Try it:
Could you print exactly the lines of the listing below, starting at the line that has "Given: Open the" and ending at the line that has "Task: Open the 解决方案 navigation menu", and only those lines?

Listed records:
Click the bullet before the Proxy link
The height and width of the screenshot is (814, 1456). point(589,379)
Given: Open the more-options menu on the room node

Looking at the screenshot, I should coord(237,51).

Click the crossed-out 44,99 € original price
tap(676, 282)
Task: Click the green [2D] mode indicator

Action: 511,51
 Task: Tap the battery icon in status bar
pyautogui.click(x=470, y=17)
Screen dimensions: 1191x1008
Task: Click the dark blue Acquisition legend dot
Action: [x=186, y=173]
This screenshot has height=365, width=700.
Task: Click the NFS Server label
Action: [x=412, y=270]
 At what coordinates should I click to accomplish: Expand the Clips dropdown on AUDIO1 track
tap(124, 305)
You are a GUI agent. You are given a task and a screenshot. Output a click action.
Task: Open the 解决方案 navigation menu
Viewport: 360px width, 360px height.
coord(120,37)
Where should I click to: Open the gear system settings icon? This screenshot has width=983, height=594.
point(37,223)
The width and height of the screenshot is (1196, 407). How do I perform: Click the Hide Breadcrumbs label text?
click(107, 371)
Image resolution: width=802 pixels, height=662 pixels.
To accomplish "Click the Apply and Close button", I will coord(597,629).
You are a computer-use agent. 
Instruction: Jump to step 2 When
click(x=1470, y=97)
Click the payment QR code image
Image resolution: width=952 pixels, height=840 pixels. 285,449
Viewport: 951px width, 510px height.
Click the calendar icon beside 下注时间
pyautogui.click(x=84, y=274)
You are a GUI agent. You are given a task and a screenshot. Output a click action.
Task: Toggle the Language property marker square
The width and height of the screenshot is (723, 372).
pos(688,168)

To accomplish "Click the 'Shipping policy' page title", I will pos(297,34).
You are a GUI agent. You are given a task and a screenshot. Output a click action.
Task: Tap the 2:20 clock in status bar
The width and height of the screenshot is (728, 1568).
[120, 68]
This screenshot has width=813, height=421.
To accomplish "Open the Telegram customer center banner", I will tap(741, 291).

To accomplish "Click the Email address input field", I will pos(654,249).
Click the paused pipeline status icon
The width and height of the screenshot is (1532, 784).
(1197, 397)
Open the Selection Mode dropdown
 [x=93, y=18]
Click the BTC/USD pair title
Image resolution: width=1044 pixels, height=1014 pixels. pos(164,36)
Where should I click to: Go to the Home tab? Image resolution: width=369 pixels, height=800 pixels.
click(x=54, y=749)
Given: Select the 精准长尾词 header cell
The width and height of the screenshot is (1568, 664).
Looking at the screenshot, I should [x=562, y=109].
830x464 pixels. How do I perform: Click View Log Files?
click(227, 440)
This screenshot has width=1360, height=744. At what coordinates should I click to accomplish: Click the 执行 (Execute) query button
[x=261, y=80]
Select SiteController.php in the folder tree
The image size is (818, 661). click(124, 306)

Solution for this task:
Given: Open the more-options menu on the room node

Looking at the screenshot, I should coord(237,51).

Click the crossed-out 44,99 € original price
tap(676, 282)
Task: Click the green [2D] mode indicator

Action: 511,51
 Task: Tap the battery icon in status bar
pyautogui.click(x=470, y=17)
Screen dimensions: 1191x1008
Task: Click the dark blue Acquisition legend dot
Action: [x=186, y=173]
This screenshot has height=365, width=700.
Task: Click the NFS Server label
Action: [x=412, y=270]
 At what coordinates should I click to accomplish: Expand the Clips dropdown on AUDIO1 track
tap(124, 305)
You are a GUI agent. You are given a task and a screenshot. Output a click action.
Task: Open the 解决方案 navigation menu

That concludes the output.